#### EXTRAIT À LIRE:
********

Un autre argument consiste à dire, pour minimiser l'opération, que ce retour est purement symbolique. De fait, la France n'est pas entièrement sortie de l'Alliance, n'a pas quitté tous ses organes militaires et ne réintégrera qu'une partie d'entre eux puisqu'elle ne siégera pas au comité des plans nucléaires. Cette vision entre cependant en contradiction avec une autre partie du discours officiel, tenu notamment par le Président de la République, selon lequel il s'agirait précisément d'un changement radical, d'une rupture. C'est nécessairement l'un ou l'autre. En outre, même si ce retour n'était réellement que symbolique, ce caractère même poserait problème car la situation qui prévalait jusqu'à présent était conforme à nos intérêts et ne gênait en rien l'Alliance. De fait, le retour de la France symbolise le désir de celle-ci de se retrouver dans une situation normale au sein la famille atlantique ou « occidentale », et je ne suis pas certain que ce symbole soit très heureux.

J'écrivais déjà l'an dernier, sachant que Président de la République s'acheminait dans cette direction, qu'il y aurait un prix à payer, et de fait la décision française annoncée de réintégrer le commandement intégré symbolise, déjà aux yeux du monde entier, un désir de normalisation. Peut-être une intense activité diplomatique pourra-t-elle corriger ce qui est ainsi perçu des intentions de la France mais le prix n'en est pas moins déjà en partie payé, car un grand nombre de pays du monde ont considéré que, par cette décision, la France renonçait à une originalité qui, même si elle n'en faisait pas quotidiennement usage, représentait un recours potentiel et incitait à attendre d'elle davantage que d'autres pays occidentaux. Ce changement d'image est donc perçu comme traduisant un renoncement.

********

#### ENREGISTREMENTS FOURNIS:
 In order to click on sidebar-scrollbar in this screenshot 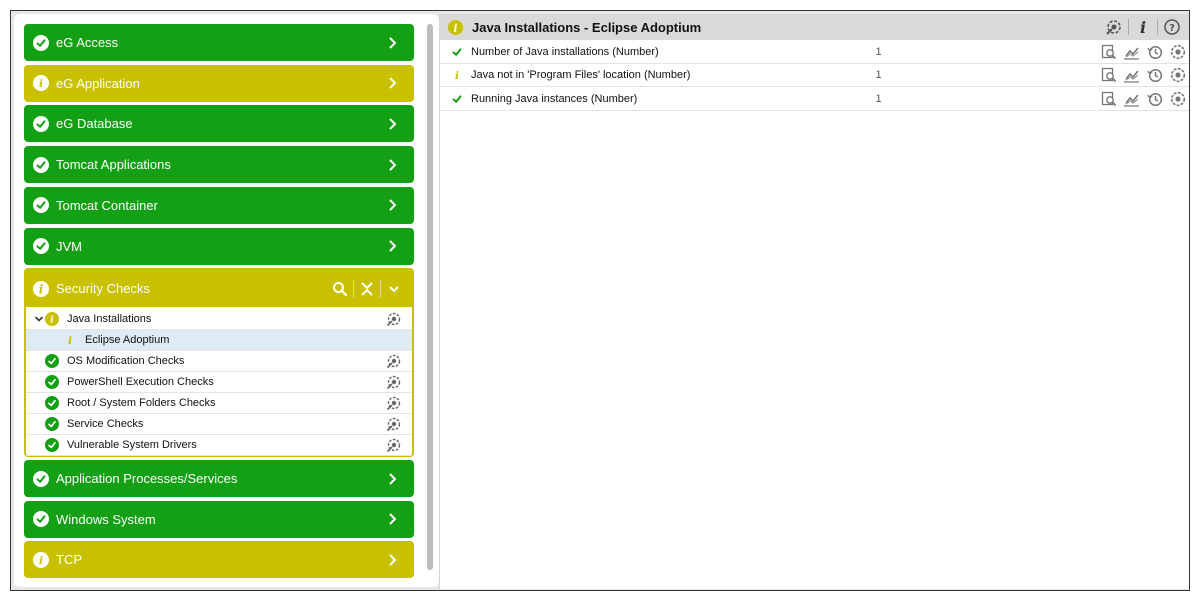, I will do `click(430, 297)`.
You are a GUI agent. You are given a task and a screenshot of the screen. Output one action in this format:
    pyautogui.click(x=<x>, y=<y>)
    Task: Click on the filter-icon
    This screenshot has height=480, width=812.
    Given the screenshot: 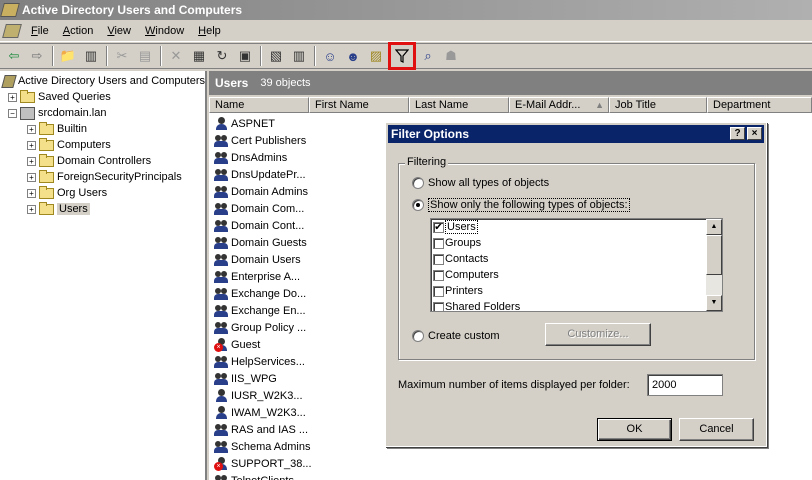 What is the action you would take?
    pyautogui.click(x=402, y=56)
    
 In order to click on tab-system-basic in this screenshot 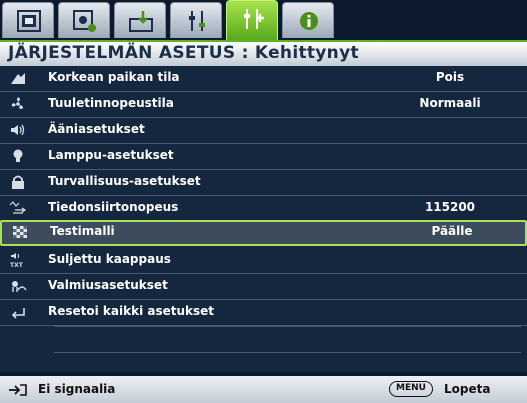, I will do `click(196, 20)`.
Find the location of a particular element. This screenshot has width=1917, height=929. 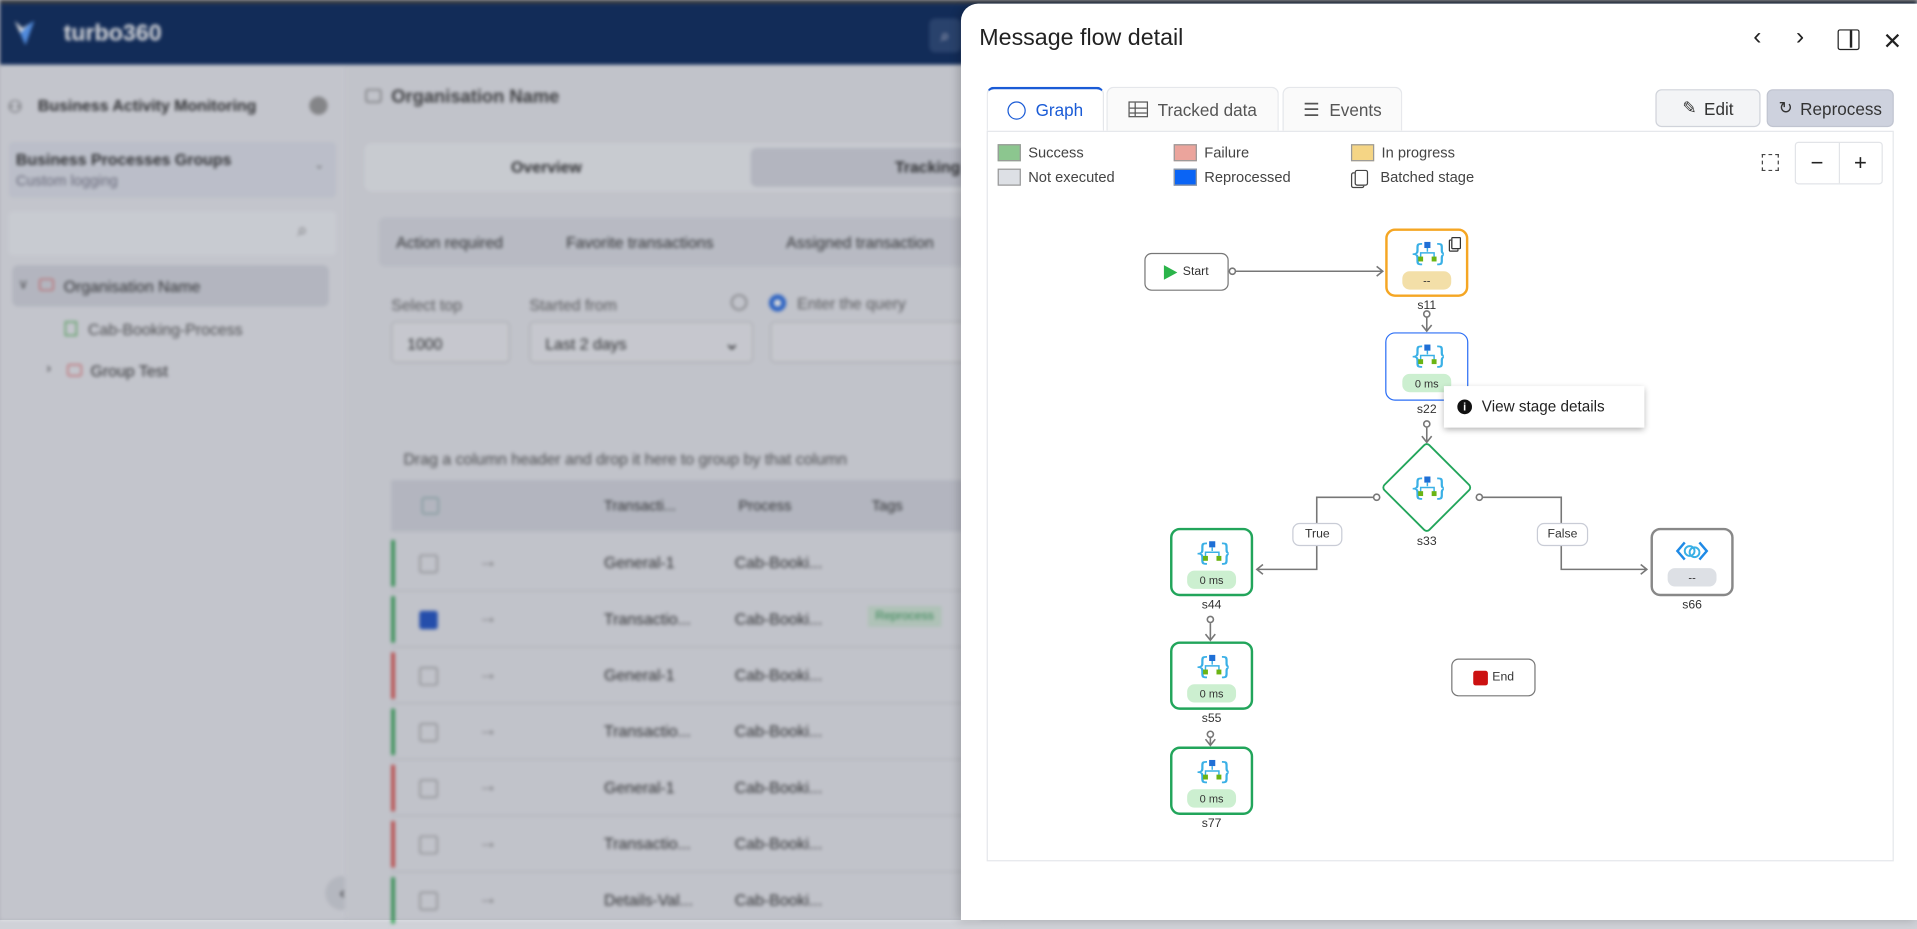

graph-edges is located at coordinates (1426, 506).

********

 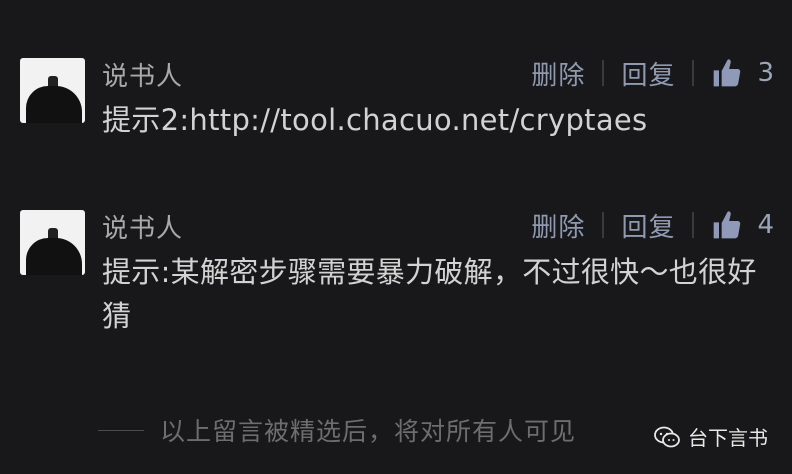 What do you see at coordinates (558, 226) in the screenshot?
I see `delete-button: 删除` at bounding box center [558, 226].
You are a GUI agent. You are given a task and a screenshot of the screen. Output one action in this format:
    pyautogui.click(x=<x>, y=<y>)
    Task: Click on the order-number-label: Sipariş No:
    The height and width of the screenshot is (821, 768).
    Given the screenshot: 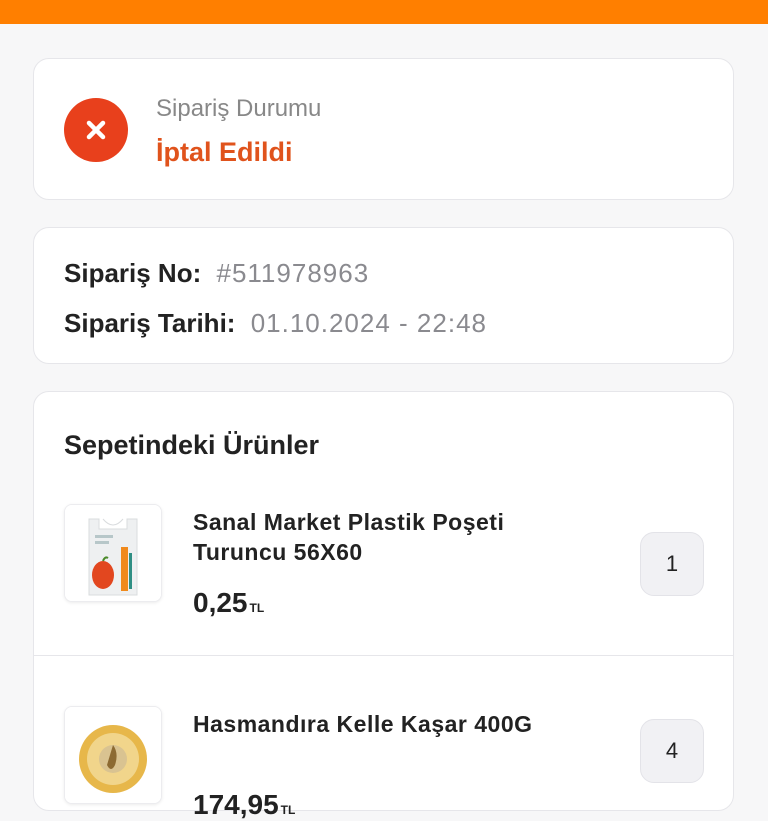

********

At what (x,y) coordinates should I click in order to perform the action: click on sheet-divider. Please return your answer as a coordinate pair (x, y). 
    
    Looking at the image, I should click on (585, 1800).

********

#### TRAVAIL À FAIRE:
Recopiez intégralement l'extrait ci-dessus sur le retour de la France dans le commandement intégré de l'Alliance, s'il vous plaît, sans y changer un seul mot.

#### RÉSULTAT OBTENU:
Un autre argument consiste à dire, pour minimiser l'opération, que ce retour est purement symbolique. De fait, la France n'est pas entièrement sortie de l'Alliance, n'a pas quitté tous ses organes militaires et ne réintégrera qu'une partie d'entre eux puisqu'elle ne siégera pas au comité des plans nucléaires. Cette vision entre cependant en contradiction avec une autre partie du discours officiel, tenu notamment par le Président de la République, selon lequel il s'agirait précisément d'un changement radical, d'une rupture. C'est nécessairement l'un ou l'autre. En outre, même si ce retour n'était réellement que symbolique, ce caractère même poserait problème car la situation qui prévalait jusqu'à présent était conforme à nos intérêts et ne gênait en rien l'Alliance. De fait, le retour de la France symbolise le désir de celle-ci de se retrouver dans une situation normale au sein la famille atlantique ou « occidentale », et je ne suis pas certain que ce symbole soit très heureux.

J'écrivais déjà l'an dernier, sachant que Président de la République s'acheminait dans cette direction, qu'il y aurait un prix à payer, et de fait la décision française annoncée de réintégrer le commandement intégré symbolise, déjà aux yeux du monde entier, un désir de normalisation. Peut-être une intense activité diplomatique pourra-t-elle corriger ce qui est ainsi perçu des intentions de la France mais le prix n'en est pas moins déjà en partie payé, car un grand nombre de pays du monde ont considéré que, par cette décision, la France renonçait à une originalité qui, même si elle n'en faisait pas quotidiennement usage, représentait un recours potentiel et incitait à attendre d'elle davantage que d'autres pays occidentaux. Ce changement d'image est donc perçu comme traduisant un renoncement.